+++ AVAILABLE DATA

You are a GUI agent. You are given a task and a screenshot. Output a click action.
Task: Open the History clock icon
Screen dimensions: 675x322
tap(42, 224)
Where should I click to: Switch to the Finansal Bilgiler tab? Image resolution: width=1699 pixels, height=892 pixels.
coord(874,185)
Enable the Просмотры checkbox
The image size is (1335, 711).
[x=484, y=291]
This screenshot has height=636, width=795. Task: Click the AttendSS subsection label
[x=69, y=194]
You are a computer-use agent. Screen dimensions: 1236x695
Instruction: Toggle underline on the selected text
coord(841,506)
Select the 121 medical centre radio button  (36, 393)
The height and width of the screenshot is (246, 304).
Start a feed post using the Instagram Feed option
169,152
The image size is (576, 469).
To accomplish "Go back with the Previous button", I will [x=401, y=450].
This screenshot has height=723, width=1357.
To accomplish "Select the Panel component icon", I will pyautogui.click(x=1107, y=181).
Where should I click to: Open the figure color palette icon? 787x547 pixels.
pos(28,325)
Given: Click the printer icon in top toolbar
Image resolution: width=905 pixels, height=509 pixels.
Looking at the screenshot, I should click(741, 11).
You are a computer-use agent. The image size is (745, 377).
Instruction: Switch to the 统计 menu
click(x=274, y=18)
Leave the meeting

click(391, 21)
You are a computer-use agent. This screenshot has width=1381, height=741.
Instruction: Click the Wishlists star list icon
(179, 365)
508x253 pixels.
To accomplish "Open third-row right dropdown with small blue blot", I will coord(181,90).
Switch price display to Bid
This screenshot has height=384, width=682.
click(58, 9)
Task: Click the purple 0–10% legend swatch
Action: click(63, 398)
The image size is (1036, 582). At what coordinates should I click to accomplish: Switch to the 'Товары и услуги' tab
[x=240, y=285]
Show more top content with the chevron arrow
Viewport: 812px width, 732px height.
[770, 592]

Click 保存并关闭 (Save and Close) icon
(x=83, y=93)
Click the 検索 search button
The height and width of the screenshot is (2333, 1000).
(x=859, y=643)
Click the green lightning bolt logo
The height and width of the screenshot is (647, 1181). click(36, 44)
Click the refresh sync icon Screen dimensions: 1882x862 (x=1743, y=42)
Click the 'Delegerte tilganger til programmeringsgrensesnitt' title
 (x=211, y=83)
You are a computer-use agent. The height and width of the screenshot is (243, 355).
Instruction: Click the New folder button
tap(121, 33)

++++++

§ TASK STATEMENT
Your answer should consist solely of the lines above from the line with "Task: Open the History clock icon" to the line with "You are a computer-use agent. Screen", both included, reproduced exactly.

§ OUTPUT
Task: Open the History clock icon
Screen dimensions: 675x322
tap(42, 224)
Where should I click to: Switch to the Finansal Bilgiler tab? Image resolution: width=1699 pixels, height=892 pixels.
coord(874,185)
Enable the Просмотры checkbox
The image size is (1335, 711).
[x=484, y=291]
This screenshot has height=636, width=795. Task: Click the AttendSS subsection label
[x=69, y=194]
You are a computer-use agent. Screen dimensions: 1236x695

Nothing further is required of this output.